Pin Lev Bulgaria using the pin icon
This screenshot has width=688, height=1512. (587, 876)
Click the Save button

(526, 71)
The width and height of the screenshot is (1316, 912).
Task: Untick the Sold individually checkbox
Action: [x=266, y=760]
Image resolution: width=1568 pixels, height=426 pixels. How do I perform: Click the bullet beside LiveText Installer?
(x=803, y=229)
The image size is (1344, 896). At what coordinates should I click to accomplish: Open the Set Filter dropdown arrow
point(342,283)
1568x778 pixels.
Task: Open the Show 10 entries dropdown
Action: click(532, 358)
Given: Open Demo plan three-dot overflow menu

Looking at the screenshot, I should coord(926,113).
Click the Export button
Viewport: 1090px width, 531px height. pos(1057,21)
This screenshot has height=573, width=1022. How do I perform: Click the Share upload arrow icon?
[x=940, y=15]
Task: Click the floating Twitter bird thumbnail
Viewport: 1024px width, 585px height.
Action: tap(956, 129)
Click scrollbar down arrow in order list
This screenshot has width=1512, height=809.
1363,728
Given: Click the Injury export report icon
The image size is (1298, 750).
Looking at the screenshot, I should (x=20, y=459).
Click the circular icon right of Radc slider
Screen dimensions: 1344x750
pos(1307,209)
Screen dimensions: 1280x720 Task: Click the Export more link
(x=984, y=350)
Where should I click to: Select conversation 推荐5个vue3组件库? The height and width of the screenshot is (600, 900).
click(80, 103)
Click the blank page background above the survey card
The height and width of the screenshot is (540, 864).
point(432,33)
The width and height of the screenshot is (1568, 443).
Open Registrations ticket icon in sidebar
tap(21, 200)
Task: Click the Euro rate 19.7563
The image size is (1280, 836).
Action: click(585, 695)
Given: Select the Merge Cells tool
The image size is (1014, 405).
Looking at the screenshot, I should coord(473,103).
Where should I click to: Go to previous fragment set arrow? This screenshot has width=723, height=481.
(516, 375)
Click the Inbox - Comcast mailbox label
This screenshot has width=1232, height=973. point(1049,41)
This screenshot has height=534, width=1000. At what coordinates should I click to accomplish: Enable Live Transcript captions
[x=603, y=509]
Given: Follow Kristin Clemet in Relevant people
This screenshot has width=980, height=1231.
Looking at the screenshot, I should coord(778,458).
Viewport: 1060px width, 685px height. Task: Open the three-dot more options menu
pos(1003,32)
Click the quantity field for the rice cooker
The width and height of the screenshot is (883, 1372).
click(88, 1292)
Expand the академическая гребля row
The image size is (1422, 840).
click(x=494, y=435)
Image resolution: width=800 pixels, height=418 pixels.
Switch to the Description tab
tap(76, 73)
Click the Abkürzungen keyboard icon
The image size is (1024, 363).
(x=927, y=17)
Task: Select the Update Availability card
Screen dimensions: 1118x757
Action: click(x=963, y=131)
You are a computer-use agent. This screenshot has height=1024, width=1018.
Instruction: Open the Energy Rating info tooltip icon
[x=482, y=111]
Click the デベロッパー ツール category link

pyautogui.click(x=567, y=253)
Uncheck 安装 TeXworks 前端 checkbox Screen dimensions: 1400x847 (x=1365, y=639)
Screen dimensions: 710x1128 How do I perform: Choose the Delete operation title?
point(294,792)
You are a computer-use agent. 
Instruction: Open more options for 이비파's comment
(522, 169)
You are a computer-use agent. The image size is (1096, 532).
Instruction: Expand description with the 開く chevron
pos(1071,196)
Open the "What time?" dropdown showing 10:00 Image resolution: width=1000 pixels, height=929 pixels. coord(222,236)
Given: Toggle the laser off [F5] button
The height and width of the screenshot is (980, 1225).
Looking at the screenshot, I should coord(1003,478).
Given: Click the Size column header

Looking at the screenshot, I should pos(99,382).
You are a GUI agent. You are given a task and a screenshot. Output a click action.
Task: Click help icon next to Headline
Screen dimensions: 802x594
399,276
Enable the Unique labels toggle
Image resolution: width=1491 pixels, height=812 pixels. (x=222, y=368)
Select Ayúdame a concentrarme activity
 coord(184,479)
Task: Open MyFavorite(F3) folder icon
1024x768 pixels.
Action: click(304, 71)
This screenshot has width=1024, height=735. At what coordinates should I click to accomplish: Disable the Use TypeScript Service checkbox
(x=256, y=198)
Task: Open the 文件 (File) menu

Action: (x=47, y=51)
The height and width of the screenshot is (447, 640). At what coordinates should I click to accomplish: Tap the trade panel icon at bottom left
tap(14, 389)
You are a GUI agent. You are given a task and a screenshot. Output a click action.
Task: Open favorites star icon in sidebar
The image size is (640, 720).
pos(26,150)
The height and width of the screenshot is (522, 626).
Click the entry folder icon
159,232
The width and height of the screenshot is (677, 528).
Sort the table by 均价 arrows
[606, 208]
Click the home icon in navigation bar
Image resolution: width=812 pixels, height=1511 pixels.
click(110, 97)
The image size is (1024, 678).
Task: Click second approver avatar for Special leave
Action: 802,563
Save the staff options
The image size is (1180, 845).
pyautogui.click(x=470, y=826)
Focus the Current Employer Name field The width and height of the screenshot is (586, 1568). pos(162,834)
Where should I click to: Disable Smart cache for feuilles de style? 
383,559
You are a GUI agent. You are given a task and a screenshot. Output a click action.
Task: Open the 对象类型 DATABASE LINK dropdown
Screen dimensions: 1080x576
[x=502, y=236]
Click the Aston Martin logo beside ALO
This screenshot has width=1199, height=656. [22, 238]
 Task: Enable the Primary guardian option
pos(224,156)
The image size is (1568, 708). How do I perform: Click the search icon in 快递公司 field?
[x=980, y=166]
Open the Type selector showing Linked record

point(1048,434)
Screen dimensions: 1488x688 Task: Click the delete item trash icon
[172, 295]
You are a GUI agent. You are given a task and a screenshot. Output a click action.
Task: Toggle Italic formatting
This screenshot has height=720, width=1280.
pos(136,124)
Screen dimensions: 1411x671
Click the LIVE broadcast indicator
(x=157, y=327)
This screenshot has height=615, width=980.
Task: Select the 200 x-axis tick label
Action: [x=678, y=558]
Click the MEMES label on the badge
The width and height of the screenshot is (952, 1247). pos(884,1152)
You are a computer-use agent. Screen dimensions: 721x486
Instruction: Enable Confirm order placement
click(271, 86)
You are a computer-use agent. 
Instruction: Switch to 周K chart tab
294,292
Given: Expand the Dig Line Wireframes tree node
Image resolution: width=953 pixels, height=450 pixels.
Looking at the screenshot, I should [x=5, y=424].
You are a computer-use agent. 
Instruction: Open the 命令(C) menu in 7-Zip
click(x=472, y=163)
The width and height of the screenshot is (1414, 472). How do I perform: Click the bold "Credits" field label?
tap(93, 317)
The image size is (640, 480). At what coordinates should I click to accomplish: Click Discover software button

^^^^^^^^^^^^^^^^

• _What to produce_
The whole of the data is to be copied out word for word.

• _Expected answer_
Pin Lev Bulgaria using the pin icon
This screenshot has width=688, height=1512. (587, 876)
Click the Save button

(526, 71)
The width and height of the screenshot is (1316, 912).
Task: Untick the Sold individually checkbox
Action: [x=266, y=760]
Image resolution: width=1568 pixels, height=426 pixels. How do I perform: Click the bullet beside LiveText Installer?
(x=803, y=229)
The image size is (1344, 896). At what coordinates should I click to accomplish: Open the Set Filter dropdown arrow
point(342,283)
1568x778 pixels.
Task: Open the Show 10 entries dropdown
Action: click(532, 358)
Given: Open Demo plan three-dot overflow menu

Looking at the screenshot, I should coord(926,113).
Click the Export button
Viewport: 1090px width, 531px height. pos(1057,21)
This screenshot has height=573, width=1022. How do I perform: Click the Share upload arrow icon?
[x=940, y=15]
Task: Click the floating Twitter bird thumbnail
Viewport: 1024px width, 585px height.
Action: tap(956, 129)
Click scrollbar down arrow in order list
This screenshot has width=1512, height=809.
1363,728
Given: Click the Injury export report icon
The image size is (1298, 750).
Looking at the screenshot, I should (x=20, y=459).
Click the circular icon right of Radc slider
Screen dimensions: 1344x750
pos(1307,209)
Screen dimensions: 1280x720 Task: Click the Export more link
(x=984, y=350)
Where should I click to: Select conversation 推荐5个vue3组件库? The height and width of the screenshot is (600, 900).
click(80, 103)
Click the blank page background above the survey card
The height and width of the screenshot is (540, 864).
point(432,33)
The width and height of the screenshot is (1568, 443).
Open Registrations ticket icon in sidebar
tap(21, 200)
Task: Click the Euro rate 19.7563
The image size is (1280, 836).
Action: click(585, 695)
Given: Select the Merge Cells tool
The image size is (1014, 405).
Looking at the screenshot, I should coord(473,103).
Where should I click to: Go to previous fragment set arrow? This screenshot has width=723, height=481.
(516, 375)
Click the Inbox - Comcast mailbox label
This screenshot has width=1232, height=973. point(1049,41)
This screenshot has height=534, width=1000. At what coordinates should I click to accomplish: Enable Live Transcript captions
[x=603, y=509]
Given: Follow Kristin Clemet in Relevant people
This screenshot has width=980, height=1231.
Looking at the screenshot, I should coord(778,458).
Viewport: 1060px width, 685px height. Task: Open the three-dot more options menu
pos(1003,32)
Click the quantity field for the rice cooker
The width and height of the screenshot is (883, 1372).
click(88, 1292)
Expand the академическая гребля row
The image size is (1422, 840).
click(x=494, y=435)
Image resolution: width=800 pixels, height=418 pixels.
Switch to the Description tab
tap(76, 73)
Click the Abkürzungen keyboard icon
The image size is (1024, 363).
(x=927, y=17)
Task: Select the Update Availability card
Screen dimensions: 1118x757
Action: click(x=963, y=131)
You are a computer-use agent. This screenshot has height=1024, width=1018.
Instruction: Open the Energy Rating info tooltip icon
[x=482, y=111]
Click the デベロッパー ツール category link

pyautogui.click(x=567, y=253)
Uncheck 安装 TeXworks 前端 checkbox Screen dimensions: 1400x847 (x=1365, y=639)
Screen dimensions: 710x1128 How do I perform: Choose the Delete operation title?
point(294,792)
You are a computer-use agent. 
Instruction: Open more options for 이비파's comment
(522, 169)
You are a computer-use agent. The image size is (1096, 532).
Instruction: Expand description with the 開く chevron
pos(1071,196)
Open the "What time?" dropdown showing 10:00 Image resolution: width=1000 pixels, height=929 pixels. coord(222,236)
Given: Toggle the laser off [F5] button
The height and width of the screenshot is (980, 1225).
Looking at the screenshot, I should coord(1003,478).
Given: Click the Size column header

Looking at the screenshot, I should pos(99,382).
You are a GUI agent. You are given a task and a screenshot. Output a click action.
Task: Click help icon next to Headline
Screen dimensions: 802x594
399,276
Enable the Unique labels toggle
Image resolution: width=1491 pixels, height=812 pixels. (x=222, y=368)
Select Ayúdame a concentrarme activity
 coord(184,479)
Task: Open MyFavorite(F3) folder icon
1024x768 pixels.
Action: click(304, 71)
This screenshot has width=1024, height=735. At what coordinates should I click to accomplish: Disable the Use TypeScript Service checkbox
(x=256, y=198)
Task: Open the 文件 (File) menu

Action: (x=47, y=51)
The height and width of the screenshot is (447, 640). At what coordinates should I click to accomplish: Tap the trade panel icon at bottom left
tap(14, 389)
You are a GUI agent. You are given a task and a screenshot. Output a click action.
Task: Open favorites star icon in sidebar
The image size is (640, 720).
pos(26,150)
The height and width of the screenshot is (522, 626).
Click the entry folder icon
159,232
The width and height of the screenshot is (677, 528).
Sort the table by 均价 arrows
[606, 208]
Click the home icon in navigation bar
Image resolution: width=812 pixels, height=1511 pixels.
click(110, 97)
The image size is (1024, 678).
Task: Click second approver avatar for Special leave
Action: 802,563
Save the staff options
The image size is (1180, 845).
pyautogui.click(x=470, y=826)
Focus the Current Employer Name field The width and height of the screenshot is (586, 1568). pos(162,834)
Where should I click to: Disable Smart cache for feuilles de style? 
383,559
You are a GUI agent. You are given a task and a screenshot. Output a click action.
Task: Open the 对象类型 DATABASE LINK dropdown
Screen dimensions: 1080x576
[x=502, y=236]
Click the Aston Martin logo beside ALO
This screenshot has width=1199, height=656. [22, 238]
 Task: Enable the Primary guardian option
pos(224,156)
The image size is (1568, 708). How do I perform: Click the search icon in 快递公司 field?
[x=980, y=166]
Open the Type selector showing Linked record

point(1048,434)
Screen dimensions: 1488x688 Task: Click the delete item trash icon
[172, 295]
You are a GUI agent. You are given a task and a screenshot. Output a click action.
Task: Toggle Italic formatting
This screenshot has height=720, width=1280.
pos(136,124)
Screen dimensions: 1411x671
Click the LIVE broadcast indicator
(x=157, y=327)
This screenshot has height=615, width=980.
Task: Select the 200 x-axis tick label
Action: [x=678, y=558]
Click the MEMES label on the badge
The width and height of the screenshot is (952, 1247). pos(884,1152)
You are a computer-use agent. Screen dimensions: 721x486
Instruction: Enable Confirm order placement
click(271, 86)
You are a computer-use agent. 
Instruction: Switch to 周K chart tab
294,292
Given: Expand the Dig Line Wireframes tree node
Image resolution: width=953 pixels, height=450 pixels.
Looking at the screenshot, I should [x=5, y=424].
You are a computer-use agent. 
Instruction: Open the 命令(C) menu in 7-Zip
click(x=472, y=163)
The width and height of the screenshot is (1414, 472). How do I perform: Click the bold "Credits" field label?
tap(93, 317)
The image size is (640, 480). At what coordinates should I click to accomplish: Click Discover software button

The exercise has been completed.